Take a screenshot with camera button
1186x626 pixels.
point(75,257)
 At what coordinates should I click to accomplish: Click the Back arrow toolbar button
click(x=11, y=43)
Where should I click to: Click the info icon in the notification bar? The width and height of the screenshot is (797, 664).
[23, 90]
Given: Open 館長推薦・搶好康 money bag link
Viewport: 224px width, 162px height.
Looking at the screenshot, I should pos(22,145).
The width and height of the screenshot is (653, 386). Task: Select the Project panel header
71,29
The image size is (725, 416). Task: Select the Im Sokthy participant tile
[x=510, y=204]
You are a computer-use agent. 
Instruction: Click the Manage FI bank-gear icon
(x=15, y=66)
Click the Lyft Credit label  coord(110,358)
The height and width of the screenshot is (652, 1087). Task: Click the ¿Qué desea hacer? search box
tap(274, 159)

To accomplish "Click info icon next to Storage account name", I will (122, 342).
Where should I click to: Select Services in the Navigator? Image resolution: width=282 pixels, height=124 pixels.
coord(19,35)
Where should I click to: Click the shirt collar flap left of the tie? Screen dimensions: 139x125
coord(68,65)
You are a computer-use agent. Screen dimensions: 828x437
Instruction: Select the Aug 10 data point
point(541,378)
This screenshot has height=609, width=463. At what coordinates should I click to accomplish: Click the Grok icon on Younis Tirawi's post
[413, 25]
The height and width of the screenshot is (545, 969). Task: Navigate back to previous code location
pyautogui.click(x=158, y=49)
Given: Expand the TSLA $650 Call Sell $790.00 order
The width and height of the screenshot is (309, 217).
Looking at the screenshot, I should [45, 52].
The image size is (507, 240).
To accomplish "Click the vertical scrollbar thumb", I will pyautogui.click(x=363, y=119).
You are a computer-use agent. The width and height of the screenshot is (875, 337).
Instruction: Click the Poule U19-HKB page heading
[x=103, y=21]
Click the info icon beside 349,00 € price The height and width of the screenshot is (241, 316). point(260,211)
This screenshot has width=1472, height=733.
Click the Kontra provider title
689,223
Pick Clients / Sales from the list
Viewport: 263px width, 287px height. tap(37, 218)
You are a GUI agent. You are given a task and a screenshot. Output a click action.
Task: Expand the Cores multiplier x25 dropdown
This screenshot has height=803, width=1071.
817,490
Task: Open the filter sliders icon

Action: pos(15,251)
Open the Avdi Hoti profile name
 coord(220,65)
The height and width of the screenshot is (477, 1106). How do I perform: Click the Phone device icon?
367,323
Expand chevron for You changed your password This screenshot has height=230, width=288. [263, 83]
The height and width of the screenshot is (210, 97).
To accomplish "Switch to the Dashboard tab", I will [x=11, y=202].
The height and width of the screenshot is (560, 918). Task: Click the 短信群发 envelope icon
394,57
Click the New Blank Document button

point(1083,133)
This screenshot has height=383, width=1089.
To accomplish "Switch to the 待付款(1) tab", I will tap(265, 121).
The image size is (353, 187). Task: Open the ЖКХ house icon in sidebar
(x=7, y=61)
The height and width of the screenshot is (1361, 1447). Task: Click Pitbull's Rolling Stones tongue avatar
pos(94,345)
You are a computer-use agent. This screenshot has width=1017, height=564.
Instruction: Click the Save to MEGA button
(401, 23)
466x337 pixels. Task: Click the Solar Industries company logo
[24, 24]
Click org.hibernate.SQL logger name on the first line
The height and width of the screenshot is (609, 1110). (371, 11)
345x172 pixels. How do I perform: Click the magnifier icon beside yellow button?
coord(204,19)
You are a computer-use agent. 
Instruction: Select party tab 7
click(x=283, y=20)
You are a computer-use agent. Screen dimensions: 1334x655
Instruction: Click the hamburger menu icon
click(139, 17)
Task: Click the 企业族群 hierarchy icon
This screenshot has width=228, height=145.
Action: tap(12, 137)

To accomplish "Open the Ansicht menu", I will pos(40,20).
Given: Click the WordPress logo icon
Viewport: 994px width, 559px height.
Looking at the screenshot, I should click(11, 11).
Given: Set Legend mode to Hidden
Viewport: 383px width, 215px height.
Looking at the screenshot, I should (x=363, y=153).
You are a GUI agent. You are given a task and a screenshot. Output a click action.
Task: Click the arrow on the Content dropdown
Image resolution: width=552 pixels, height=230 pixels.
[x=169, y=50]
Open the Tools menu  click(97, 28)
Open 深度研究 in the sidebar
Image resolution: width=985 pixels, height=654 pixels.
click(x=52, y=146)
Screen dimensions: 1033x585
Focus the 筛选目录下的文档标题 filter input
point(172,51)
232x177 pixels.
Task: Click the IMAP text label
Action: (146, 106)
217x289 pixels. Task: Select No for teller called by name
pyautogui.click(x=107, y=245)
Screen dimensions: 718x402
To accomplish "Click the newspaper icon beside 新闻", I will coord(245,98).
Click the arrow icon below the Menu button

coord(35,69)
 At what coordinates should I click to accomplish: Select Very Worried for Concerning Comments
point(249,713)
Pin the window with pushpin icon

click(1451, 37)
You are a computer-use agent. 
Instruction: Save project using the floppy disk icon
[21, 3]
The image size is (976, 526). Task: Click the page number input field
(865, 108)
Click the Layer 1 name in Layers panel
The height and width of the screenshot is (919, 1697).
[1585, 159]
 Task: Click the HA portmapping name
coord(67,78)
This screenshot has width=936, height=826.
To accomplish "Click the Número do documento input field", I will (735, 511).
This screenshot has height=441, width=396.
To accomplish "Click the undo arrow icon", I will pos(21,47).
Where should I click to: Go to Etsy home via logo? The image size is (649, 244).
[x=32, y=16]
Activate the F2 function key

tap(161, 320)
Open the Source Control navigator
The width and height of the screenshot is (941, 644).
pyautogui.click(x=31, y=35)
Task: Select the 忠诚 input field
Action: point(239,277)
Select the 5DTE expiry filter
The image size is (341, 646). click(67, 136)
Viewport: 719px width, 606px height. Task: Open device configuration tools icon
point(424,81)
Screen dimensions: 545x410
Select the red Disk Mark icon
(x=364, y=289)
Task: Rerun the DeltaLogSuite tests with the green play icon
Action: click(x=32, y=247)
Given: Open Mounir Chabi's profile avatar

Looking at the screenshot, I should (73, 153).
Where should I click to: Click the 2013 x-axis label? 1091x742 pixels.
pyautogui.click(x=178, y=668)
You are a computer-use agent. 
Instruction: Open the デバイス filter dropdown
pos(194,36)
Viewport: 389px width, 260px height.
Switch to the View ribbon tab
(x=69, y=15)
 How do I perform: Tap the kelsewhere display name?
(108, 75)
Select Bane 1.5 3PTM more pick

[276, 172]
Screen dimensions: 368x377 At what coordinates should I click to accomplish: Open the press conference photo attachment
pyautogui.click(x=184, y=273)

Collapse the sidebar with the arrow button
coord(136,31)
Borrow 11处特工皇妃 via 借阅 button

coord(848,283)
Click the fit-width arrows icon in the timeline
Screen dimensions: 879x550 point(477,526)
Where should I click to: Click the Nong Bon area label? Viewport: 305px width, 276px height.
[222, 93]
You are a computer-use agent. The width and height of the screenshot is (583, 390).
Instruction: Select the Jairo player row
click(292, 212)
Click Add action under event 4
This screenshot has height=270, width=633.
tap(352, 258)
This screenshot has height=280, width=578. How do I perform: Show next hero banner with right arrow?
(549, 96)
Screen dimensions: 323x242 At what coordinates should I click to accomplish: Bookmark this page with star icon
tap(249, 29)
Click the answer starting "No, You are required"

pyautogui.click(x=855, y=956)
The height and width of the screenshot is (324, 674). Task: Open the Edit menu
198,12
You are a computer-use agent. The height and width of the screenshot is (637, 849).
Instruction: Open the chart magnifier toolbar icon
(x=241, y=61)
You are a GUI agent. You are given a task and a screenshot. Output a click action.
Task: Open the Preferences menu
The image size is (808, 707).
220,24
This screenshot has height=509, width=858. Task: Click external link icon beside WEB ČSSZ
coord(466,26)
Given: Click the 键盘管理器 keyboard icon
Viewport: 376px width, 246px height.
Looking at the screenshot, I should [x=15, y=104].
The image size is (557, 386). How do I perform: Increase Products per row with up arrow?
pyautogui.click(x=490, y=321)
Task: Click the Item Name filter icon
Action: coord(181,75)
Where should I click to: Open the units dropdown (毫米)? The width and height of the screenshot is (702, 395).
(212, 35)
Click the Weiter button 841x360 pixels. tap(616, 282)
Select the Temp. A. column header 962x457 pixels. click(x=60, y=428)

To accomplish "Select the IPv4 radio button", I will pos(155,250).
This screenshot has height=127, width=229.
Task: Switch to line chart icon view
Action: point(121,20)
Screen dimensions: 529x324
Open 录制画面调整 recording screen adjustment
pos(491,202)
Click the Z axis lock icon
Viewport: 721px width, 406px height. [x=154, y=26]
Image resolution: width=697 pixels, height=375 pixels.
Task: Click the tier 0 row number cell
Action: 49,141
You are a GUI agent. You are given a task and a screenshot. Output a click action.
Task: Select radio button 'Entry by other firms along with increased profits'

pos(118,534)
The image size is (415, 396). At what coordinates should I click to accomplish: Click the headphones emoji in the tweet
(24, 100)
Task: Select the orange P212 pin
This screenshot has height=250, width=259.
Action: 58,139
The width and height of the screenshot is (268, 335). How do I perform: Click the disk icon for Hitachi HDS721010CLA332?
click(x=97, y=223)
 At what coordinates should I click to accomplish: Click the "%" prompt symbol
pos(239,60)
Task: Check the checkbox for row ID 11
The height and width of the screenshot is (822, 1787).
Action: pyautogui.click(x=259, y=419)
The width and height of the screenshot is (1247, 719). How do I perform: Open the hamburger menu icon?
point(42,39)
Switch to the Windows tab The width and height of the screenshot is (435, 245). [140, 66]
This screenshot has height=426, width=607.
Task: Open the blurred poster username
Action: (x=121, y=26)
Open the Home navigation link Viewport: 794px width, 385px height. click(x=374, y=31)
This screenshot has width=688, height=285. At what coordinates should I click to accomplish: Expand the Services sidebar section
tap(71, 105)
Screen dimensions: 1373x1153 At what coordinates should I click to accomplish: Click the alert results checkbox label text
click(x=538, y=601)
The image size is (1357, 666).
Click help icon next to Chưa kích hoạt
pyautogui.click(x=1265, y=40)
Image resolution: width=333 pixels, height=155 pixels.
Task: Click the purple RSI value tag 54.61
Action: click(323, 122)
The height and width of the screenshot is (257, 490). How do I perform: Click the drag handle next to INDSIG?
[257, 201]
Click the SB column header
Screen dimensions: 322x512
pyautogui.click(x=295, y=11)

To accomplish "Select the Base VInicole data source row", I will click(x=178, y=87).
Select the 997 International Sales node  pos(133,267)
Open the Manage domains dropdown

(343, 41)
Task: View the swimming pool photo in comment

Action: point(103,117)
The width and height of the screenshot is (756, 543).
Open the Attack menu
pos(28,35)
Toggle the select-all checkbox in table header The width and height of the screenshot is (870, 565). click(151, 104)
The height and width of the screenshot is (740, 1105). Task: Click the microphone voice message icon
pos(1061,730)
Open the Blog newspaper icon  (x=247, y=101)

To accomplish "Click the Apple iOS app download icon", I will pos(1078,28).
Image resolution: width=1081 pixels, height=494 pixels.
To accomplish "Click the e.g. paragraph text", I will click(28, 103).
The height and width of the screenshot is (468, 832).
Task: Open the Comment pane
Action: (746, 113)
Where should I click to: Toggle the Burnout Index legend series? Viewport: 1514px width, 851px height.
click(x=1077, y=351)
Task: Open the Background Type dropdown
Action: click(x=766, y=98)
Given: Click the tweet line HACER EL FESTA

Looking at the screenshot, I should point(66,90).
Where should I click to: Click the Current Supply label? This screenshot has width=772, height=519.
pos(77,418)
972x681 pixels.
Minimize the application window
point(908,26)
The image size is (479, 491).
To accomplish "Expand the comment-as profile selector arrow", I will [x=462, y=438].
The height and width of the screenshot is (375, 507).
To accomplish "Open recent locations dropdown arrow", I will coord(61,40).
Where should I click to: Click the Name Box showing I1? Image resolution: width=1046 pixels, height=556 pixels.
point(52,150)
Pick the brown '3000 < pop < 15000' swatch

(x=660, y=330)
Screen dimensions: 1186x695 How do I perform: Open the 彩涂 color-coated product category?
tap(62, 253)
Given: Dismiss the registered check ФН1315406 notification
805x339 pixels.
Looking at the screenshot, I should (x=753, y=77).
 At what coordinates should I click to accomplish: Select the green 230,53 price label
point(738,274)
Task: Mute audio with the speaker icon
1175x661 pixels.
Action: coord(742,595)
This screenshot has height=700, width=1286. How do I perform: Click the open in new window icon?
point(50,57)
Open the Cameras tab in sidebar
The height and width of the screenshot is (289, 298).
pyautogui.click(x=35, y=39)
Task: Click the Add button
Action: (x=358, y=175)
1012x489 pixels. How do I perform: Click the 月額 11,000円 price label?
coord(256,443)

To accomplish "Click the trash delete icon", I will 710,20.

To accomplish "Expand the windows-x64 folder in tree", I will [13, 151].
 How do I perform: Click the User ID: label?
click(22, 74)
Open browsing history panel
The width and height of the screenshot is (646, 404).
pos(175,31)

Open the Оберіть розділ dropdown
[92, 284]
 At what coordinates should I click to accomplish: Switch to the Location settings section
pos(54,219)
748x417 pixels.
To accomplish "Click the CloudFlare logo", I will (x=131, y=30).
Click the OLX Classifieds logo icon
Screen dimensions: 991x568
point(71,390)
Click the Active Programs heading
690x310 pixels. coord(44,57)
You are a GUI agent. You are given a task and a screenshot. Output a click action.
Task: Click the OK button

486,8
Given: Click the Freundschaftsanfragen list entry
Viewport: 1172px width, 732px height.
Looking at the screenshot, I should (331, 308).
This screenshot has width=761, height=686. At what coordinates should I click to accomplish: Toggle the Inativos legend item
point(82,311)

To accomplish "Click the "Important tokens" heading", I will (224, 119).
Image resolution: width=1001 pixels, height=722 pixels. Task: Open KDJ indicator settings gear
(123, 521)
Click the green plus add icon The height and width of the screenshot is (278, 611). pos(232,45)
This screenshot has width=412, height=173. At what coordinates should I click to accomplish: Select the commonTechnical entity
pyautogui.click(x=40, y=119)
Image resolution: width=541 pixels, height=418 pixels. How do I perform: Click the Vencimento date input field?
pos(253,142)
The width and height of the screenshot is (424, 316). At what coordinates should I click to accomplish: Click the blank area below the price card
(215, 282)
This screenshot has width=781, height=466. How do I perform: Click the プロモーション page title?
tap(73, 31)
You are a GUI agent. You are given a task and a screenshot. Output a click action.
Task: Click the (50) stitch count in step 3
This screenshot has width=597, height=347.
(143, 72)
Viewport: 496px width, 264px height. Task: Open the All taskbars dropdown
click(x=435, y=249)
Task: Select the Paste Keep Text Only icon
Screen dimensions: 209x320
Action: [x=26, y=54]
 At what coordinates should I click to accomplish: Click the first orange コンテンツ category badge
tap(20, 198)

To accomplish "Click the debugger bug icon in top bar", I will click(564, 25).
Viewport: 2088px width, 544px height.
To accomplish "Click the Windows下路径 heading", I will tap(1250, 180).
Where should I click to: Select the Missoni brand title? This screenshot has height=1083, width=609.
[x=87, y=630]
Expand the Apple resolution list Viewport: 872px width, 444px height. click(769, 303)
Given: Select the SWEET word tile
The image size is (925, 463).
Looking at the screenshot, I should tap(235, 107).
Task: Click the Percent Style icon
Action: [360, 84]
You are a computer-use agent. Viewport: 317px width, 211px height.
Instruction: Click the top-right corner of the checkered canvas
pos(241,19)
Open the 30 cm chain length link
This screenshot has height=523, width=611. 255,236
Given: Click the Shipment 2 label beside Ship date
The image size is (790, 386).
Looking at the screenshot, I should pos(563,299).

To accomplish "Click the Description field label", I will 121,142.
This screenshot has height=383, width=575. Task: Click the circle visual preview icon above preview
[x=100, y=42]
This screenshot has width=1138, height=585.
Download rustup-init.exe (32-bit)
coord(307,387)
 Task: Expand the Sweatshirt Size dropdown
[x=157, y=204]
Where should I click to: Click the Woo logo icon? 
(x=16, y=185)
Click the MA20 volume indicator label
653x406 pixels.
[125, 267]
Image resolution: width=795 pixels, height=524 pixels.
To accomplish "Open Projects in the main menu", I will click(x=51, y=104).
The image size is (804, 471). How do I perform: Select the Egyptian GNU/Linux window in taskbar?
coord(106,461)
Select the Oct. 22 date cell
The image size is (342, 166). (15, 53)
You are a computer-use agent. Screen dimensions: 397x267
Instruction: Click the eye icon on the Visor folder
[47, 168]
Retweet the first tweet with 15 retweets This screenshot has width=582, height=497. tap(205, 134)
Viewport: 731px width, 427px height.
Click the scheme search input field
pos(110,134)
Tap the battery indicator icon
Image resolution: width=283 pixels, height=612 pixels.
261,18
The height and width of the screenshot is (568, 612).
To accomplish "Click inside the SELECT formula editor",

****

> Assignment:
Please copy out each line of the listing above that contains the string "newspaper".

> Answer section:
To accomplish "Click the newspaper icon beside 新闻", I will coord(245,98).
Open the Blog newspaper icon  (x=247, y=101)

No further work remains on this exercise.